Les impacts du réchauffement climatique pour les routes et les voies ferrées du pays pourraient provoquer une hausse des coûts d’entretien et de réfection de l’ordre de 5,4 milliards de dollars chaque année d’ici le milieu du siècle et de 12,8 milliards de dollars par an d’ici la fin du siècle. Une telle hausse des coûts, dans le cas des routes, ajouterait un fardeau financier significatif pour les municipalités, qui sont responsables de la plupart des routes au pays, prévient Julien Bourque, associé de recherche à l’Institut canadien pour des choix climatiques.

Autres infrastructures très étendues sur le territoire, les réseaux de transmission et de distribution d’électricité risques risquent de pâtir de la chaleur et des précipitations accrues, ce qui devrait alourdir substantiellement la facture annuelle des provinces pour leur entretien.

Même si la facture anticipée se chiffre déjà en dizaines de milliards de dollars, les auteurs du rapport précisent que leurs données sont « conservatrices », puisque la science du climat évolue et que d’autres « infrastructures essentielles » risquent d’être endommagées dans un contexte de climat perturbé par l’activité humaine. Ils mentionnent notamment les réseaux de télécommunications et d’approvisionnement en eau potable, les établissements de santé, les ports et les voies maritimes.

 

Dans un précédent rapport publié plus tôt cette année, l’Institut canadien pour des choix climatiques prévenait par ailleurs que les répercussions des bouleversements climatiques laissent présager « des coûts astronomiques » en santé au Canada au cours des prochaines décennies, mais aussi une croissance sans précédent du nombre de décès prématurés.

Risques au Québec

Que ce soit pour les routes, les bâtiments ou le réseau de distribution d’électricité, les constats du rapport pour le Canada sont tout aussi valable pour le Québec, souligne le directeur général du consortium en climatologie Ouranos, Alain Bourque.
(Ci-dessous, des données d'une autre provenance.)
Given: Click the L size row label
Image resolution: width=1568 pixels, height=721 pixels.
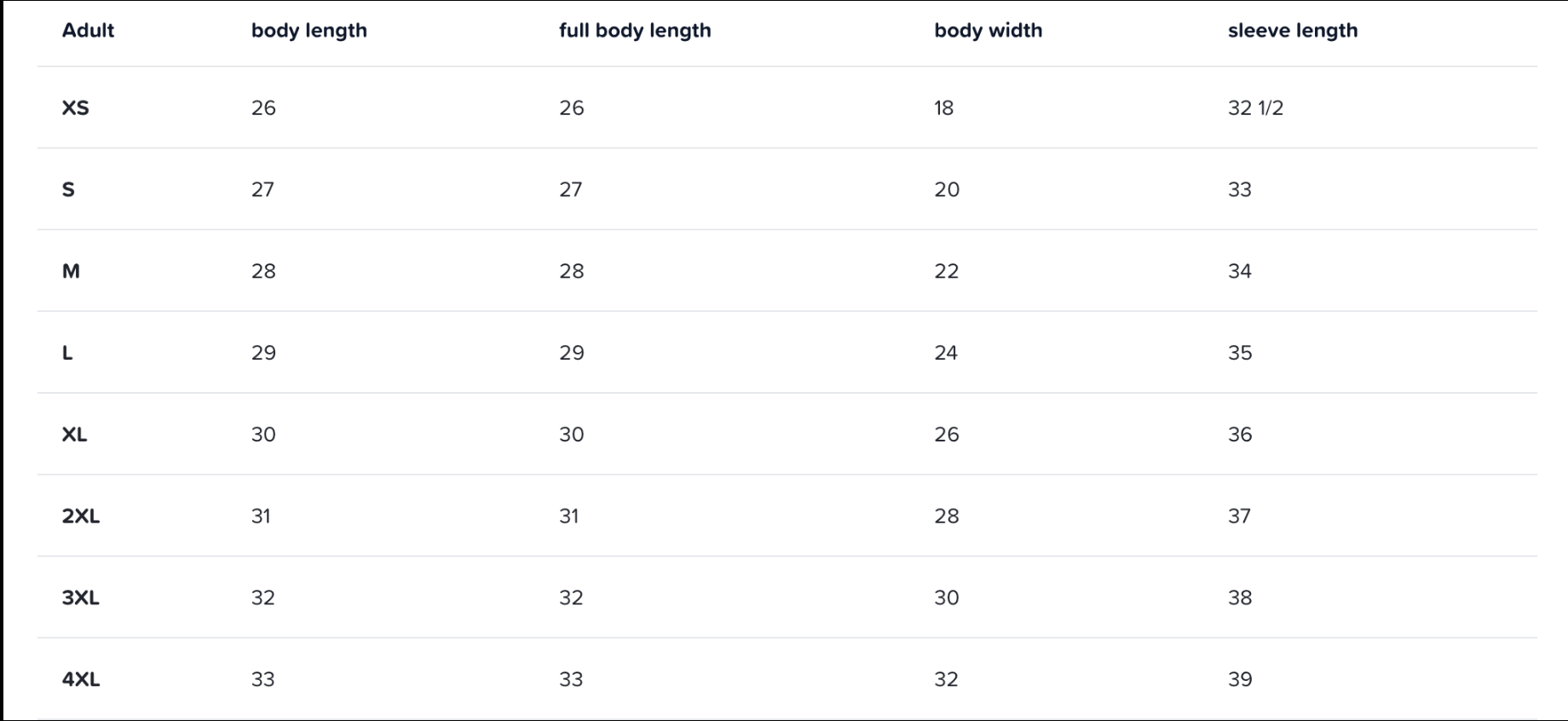Looking at the screenshot, I should 67,353.
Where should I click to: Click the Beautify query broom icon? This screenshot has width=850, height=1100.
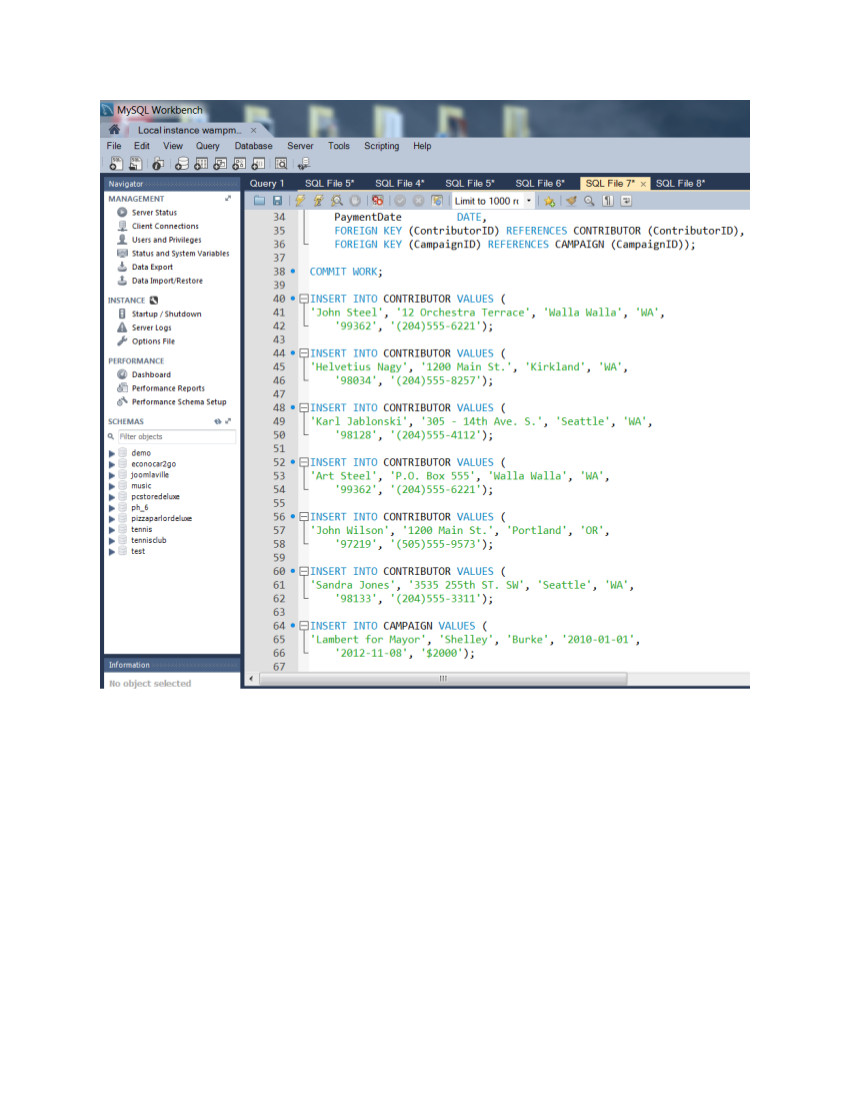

À titre d’exemple, la plus récente évaluation publiée par Ouranos évalue que 5300 bâtiments, plus de 1300 terrains et près de 300 kilomètres de route risquent d’être « perdus » d’ici 2065, en raison de l’érosion côtière. Le ministère des Transports a déjà identifié 273 segments de route désormais considérés comme vulnérables dans l’est de la province.

Dans ce contexte, l’adaptation aux impacts du réchauffement devient essentielle, selon le rapport publié mercredi. « Si nous n’agissons pas immédiatement pour réduire au minimum les pertes et dommages futurs selon l’information dont on dispose, on pourrait être complètement dépassé par l’accélération des changements climatiques et leurs répercussions sur nos infrastructures », insistent les auteurs.

Une opinion partagée par Alain Bourque, qui estime que « les gouvernements ne comprennent pas encore l’importance des impacts attendus des changements climatiques, et ce, même si on réduit les émissions de gaz à effet de serre ». Il plaide d’ailleurs pour la prise en compte du réchauffement dans les projets d’infrastructures à venir et dans la réfection de celles qui existent déjà.

À défaut de mettre en oeuvre dès maintenant des politiques de « résilience », prévient-il, les coûts seront exorbitants plus tard. Ces coûts pourraient même compromettre des investissements publics pourtant cruciaux dans un contexte de transition énergétique et de lutte contre la crise climatique, selon Julien Bourque.

« Si rien n’est fait pour adapter les nouvelles infrastructures et les infrastructures existantes aux effets d’un climat changeant, celles-ci ne seront pas assez fiables pour soutenir une économie carboneutre canadienne », constate justement l’Institut canadien pour des choix climatiques, dans son nouveau rapport financé par Environnement et Changement climatique Canada.